Est-il normal que les petites merveilles de technologie que nous acquérons au prix d’un aller-retour pour le bout du monde, chérissons au creux de notre poche et scrutons avidement lors de nos trajets ; ces merveilles-là que nous appelons téléphones quand elles sont réveil, livre, jouet et meilleur ami – est-il normal qu’elles succombent si vite […]

Est-il normal que les petites merveilles de technologie que nous acquérons au prix d’un aller-retour pour le bout du monde, chérissons au creux de notre poche et scrutons avidement lors de nos trajets ; ces merveilles-là que nous appelons téléphones quand elles sont réveil, livre, jouet et meilleur ami – est-il normal qu’elles succombent si vite à une chute malheureuse, leur œil rétroéclairé strié de balafres livides ? Ou qu’elles perdent soudain leur magnétisme impérieux sitôt qu’entrent sur les scènes publicitaires les nouvelles stars au nom incrémenté d’une unité : elles sont plus fines, plus rapides, plus compréhensives, c’est promis.

Programmé pour casser

Ce qui nous motive à délaisser nos compagnons numériques, ou autres ordinateurs, machines à laver, ampoules électriques ou bas de nylon, n’est pas toujours fruit du hasard.
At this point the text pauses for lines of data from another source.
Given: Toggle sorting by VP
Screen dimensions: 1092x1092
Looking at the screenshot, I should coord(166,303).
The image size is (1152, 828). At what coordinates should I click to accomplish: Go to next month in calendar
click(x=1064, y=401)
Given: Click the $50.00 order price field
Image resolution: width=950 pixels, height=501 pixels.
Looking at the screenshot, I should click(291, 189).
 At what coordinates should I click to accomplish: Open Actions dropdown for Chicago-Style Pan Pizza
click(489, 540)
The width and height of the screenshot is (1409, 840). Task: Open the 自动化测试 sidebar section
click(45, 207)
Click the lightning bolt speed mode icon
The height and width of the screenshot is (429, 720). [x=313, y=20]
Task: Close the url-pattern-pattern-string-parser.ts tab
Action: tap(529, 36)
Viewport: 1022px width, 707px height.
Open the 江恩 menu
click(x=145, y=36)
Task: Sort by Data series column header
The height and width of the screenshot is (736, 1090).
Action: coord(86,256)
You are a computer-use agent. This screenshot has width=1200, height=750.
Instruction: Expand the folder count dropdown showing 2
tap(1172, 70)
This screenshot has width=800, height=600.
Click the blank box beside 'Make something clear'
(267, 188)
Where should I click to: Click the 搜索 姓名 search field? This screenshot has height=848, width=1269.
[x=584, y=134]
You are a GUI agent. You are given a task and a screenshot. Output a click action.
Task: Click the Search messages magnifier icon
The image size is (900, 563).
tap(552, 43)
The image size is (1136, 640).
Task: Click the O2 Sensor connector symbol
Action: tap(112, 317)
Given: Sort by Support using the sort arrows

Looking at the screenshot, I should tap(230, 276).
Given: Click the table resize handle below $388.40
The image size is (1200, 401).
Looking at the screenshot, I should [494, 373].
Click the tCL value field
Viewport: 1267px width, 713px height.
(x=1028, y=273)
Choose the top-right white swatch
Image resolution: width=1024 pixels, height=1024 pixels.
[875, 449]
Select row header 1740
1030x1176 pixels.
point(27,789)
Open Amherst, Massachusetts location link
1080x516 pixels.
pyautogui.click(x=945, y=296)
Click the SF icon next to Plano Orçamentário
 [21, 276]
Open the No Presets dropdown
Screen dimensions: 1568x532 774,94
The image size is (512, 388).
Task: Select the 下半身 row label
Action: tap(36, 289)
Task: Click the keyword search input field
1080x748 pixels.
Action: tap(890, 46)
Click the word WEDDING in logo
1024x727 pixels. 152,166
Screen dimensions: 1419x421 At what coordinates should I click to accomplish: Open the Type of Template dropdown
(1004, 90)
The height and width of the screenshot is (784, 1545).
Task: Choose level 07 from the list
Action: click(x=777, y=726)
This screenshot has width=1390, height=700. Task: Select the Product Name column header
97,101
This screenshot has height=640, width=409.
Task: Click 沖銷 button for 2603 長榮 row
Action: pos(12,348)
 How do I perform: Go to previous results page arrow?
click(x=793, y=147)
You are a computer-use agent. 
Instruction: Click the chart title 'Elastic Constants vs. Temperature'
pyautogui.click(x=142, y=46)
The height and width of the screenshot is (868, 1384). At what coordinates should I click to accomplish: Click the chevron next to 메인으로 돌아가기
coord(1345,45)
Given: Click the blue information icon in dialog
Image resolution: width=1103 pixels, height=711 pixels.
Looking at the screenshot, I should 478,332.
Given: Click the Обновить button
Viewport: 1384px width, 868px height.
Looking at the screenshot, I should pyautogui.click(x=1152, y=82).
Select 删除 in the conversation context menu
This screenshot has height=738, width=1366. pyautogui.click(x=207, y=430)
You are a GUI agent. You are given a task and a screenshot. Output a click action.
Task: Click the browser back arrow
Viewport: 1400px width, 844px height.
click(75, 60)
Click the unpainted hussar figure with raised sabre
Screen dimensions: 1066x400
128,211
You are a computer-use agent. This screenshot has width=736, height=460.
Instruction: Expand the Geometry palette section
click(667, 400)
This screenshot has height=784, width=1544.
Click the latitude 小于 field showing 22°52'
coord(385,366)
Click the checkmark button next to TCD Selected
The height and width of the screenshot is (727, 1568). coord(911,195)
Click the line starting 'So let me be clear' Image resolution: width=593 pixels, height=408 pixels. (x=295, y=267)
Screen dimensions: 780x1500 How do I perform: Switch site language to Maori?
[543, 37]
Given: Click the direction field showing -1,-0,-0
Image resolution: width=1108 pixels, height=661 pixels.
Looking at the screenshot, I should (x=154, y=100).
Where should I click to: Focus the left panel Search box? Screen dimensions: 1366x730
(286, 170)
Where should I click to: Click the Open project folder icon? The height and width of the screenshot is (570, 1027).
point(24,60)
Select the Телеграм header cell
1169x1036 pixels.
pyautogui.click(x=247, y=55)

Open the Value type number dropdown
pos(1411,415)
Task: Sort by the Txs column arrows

Si le bénéfice du doute peut toujours être accordé à un objet défectueux, il se peut également que l’on soit victime d’obsolescence programmée. Ce terme, qui date de 1932, désigne – et c’est la loi qui le dit – « l’ensemble des techniques par lesquelles un metteur sur le marché vise à raccourcir délibérément la durée de vie ou d’utilisation potentielle de ce produit afin d’en augmenter le taux de remplacement ». En quelques mots, il couvre tous les cas de pannes, de casse, ou d’impossibilité d’usage prévus par les constructeurs d’objets.

Les exemples, avérés ou soupçonnés, de délit d’obsolescence programmée, ne manquent pas. Vos collants filent après « deux à cinq utilisations » ? Vous êtes victime d’une conception du produit pour une durée limitée (dès 1937, un chimiste français avait conçu des bas quasiment impossibles à filer). Votre imprimante rend l’âme exactement à la millième impression ? C’est parce que son constructeur l’a conçue pour se mettre en grève à ce moment même. Votre réparateur de téléphone avoue son impuissance face à votre superbe mais inerte Galaxy S7 ? C’est parce que sa batterie a été pensée pour être irremplaçable – consolez-vous, le S8 vient de sortir. Ces trois situations sont recensées par l’expert en communication des organisations Thierry Libaert comme les trois types d’obsolescence programmée.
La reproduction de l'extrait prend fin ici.